● **Task details**
According to the piece about the bay bridge, what wood were the bridge's first pilings made of?

Saturday, May 7, 2011

The Span

Spanning the milky green waters of the bay, moving between here and there, yesterday and tomorrow. In between is not present, but emptiness. What is crossed and recrossed. What becomes forgotten. The bay was bridged in 1936, stitching land together with suspension and truss-cantilever. Almost 100 years later, it is to be done again. Everything is to be done again, piece by piece.


You too are restitching the same wound, moving back and forth across the puckered skin. Like sentences, repeating the unnecessary syntax. Like love. What to do with all the extra nouns. This body once belonged to someone else, this wrist, this arm once connected you to another.


The bridge can hear each mile that it crosses. Spanning one of the most seismically active regions in the world, it listens for every sigh and groan. The initial pilings were Douglas Fir, clusters of trees banded together like straw on a broom and plunged into the mud. A century later, they are to be replaced with braided steel. The metal is deaf but it can feel the shifting layers of sediment. When the fault ruptures, it will thrust the earth forward. But it is the steel that will torque and scream.


Secondary effects are often more traumatic than the first. What comes after the initial rupture. You were together then you were split in two. There is no feat of engineering that can suture you back.

● **Recorded information**
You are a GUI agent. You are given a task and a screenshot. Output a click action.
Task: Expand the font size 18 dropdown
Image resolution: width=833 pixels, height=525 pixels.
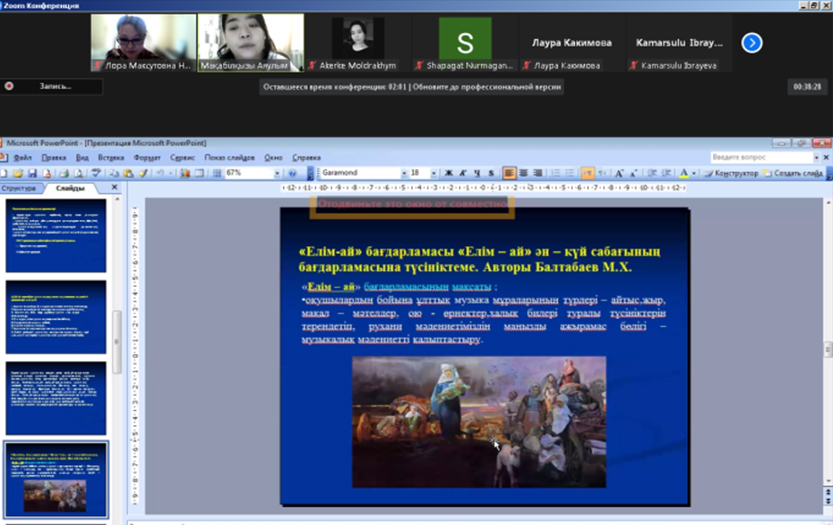[x=432, y=173]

● **Task answer**
Douglas Fir.